=== Instructions to follow ===
Each line below is to be written out in full, exactly as shown.

=== Data for this task ===
──────────────────────────────

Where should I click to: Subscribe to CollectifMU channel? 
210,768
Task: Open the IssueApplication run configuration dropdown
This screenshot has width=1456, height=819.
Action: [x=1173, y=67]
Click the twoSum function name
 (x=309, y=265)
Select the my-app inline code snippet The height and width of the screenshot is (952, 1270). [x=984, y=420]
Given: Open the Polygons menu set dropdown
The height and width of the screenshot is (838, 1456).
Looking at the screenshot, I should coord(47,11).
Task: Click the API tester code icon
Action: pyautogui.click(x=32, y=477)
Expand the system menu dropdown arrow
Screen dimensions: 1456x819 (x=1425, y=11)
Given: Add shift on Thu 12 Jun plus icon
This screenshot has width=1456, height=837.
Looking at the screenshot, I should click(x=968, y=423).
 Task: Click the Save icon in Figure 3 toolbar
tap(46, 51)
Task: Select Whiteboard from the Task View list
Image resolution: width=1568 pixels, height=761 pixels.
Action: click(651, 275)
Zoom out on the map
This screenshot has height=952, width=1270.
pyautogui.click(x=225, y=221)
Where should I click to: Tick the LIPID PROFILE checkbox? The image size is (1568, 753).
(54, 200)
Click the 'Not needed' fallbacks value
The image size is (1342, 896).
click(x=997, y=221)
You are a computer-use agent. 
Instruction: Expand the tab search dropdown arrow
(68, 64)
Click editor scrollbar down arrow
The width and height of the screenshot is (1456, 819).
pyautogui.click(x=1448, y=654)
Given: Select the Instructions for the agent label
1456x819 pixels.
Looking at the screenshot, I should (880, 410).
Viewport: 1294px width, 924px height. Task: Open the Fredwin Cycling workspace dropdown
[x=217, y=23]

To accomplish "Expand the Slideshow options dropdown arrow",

──────────────────────────────

=== Exercise output ===
Where should I click to: Subscribe to CollectifMU channel? 
210,768
Task: Open the IssueApplication run configuration dropdown
This screenshot has width=1456, height=819.
Action: [x=1173, y=67]
Click the twoSum function name
 (x=309, y=265)
Select the my-app inline code snippet The height and width of the screenshot is (952, 1270). [x=984, y=420]
Given: Open the Polygons menu set dropdown
The height and width of the screenshot is (838, 1456).
Looking at the screenshot, I should coord(47,11).
Task: Click the API tester code icon
Action: pyautogui.click(x=32, y=477)
Expand the system menu dropdown arrow
Screen dimensions: 1456x819 (x=1425, y=11)
Given: Add shift on Thu 12 Jun plus icon
This screenshot has width=1456, height=837.
Looking at the screenshot, I should click(x=968, y=423).
 Task: Click the Save icon in Figure 3 toolbar
tap(46, 51)
Task: Select Whiteboard from the Task View list
Image resolution: width=1568 pixels, height=761 pixels.
Action: click(651, 275)
Zoom out on the map
This screenshot has height=952, width=1270.
pyautogui.click(x=225, y=221)
Where should I click to: Tick the LIPID PROFILE checkbox? The image size is (1568, 753).
(54, 200)
Click the 'Not needed' fallbacks value
The image size is (1342, 896).
click(x=997, y=221)
You are a computer-use agent. 
Instruction: Expand the tab search dropdown arrow
(68, 64)
Click editor scrollbar down arrow
The width and height of the screenshot is (1456, 819).
pyautogui.click(x=1448, y=654)
Given: Select the Instructions for the agent label
1456x819 pixels.
Looking at the screenshot, I should (880, 410).
Viewport: 1294px width, 924px height. Task: Open the Fredwin Cycling workspace dropdown
[x=217, y=23]

To accomplish "Expand the Slideshow options dropdown arrow",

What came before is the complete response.